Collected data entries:
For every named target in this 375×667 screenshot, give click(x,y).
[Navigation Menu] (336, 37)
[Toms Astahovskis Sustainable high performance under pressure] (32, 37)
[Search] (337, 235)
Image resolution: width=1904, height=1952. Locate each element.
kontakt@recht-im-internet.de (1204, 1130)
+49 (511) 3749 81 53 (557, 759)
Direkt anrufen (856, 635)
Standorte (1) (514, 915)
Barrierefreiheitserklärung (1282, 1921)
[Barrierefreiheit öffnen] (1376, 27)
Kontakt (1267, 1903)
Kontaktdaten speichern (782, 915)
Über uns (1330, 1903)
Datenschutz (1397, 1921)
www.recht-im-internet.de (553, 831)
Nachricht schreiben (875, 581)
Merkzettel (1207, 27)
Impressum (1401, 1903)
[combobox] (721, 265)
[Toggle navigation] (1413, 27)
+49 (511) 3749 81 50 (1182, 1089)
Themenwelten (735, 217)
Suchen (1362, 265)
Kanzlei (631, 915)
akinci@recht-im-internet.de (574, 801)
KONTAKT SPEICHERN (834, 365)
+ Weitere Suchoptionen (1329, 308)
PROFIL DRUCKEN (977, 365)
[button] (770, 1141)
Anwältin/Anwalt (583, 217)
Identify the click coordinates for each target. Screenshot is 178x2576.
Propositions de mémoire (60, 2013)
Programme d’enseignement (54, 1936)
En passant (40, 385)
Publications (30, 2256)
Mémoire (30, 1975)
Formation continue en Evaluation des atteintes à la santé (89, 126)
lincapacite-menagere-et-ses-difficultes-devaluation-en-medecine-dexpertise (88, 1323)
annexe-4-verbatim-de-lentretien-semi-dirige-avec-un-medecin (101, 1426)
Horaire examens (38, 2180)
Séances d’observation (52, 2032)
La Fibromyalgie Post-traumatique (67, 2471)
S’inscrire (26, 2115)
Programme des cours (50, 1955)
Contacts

Work task. Write each record out again exactly.

Solution for this exercise.
For every named target in this 375×667 screenshot, give click(x,y).
[Navigation Menu] (336, 37)
[Toms Astahovskis Sustainable high performance under pressure] (32, 37)
[Search] (337, 235)
Image resolution: width=1904, height=1952. Locate each element.
kontakt@recht-im-internet.de (1204, 1130)
+49 (511) 3749 81 53 (557, 759)
Direkt anrufen (856, 635)
Standorte (1) (514, 915)
Barrierefreiheitserklärung (1282, 1921)
[Barrierefreiheit öffnen] (1376, 27)
Kontakt (1267, 1903)
Kontaktdaten speichern (782, 915)
Über uns (1330, 1903)
Datenschutz (1397, 1921)
www.recht-im-internet.de (553, 831)
Nachricht schreiben (875, 581)
Merkzettel (1207, 27)
Impressum (1401, 1903)
[combobox] (721, 265)
[Toggle navigation] (1413, 27)
+49 (511) 3749 81 50 (1182, 1089)
Themenwelten (735, 217)
Suchen (1362, 265)
Kanzlei (631, 915)
akinci@recht-im-internet.de (574, 801)
KONTAKT SPEICHERN (834, 365)
+ Weitere Suchoptionen (1329, 308)
PROFIL DRUCKEN (977, 365)
[button] (770, 1141)
Anwältin/Anwalt (583, 217)
Identify the click coordinates for each target. Screenshot is 178x2576.
Propositions de mémoire (60, 2013)
Programme d’enseignement (54, 1936)
En passant (40, 385)
Publications (30, 2256)
Mémoire (30, 1975)
Formation continue en Evaluation des atteintes à la santé (89, 126)
lincapacite-menagere-et-ses-difficultes-devaluation-en-medecine-dexpertise (88, 1323)
annexe-4-verbatim-de-lentretien-semi-dirige-avec-un-medecin (101, 1426)
Horaire examens (38, 2180)
Séances d’observation (52, 2032)
La Fibromyalgie Post-traumatique (67, 2471)
S’inscrire (26, 2115)
Programme des cours (50, 1955)
Contacts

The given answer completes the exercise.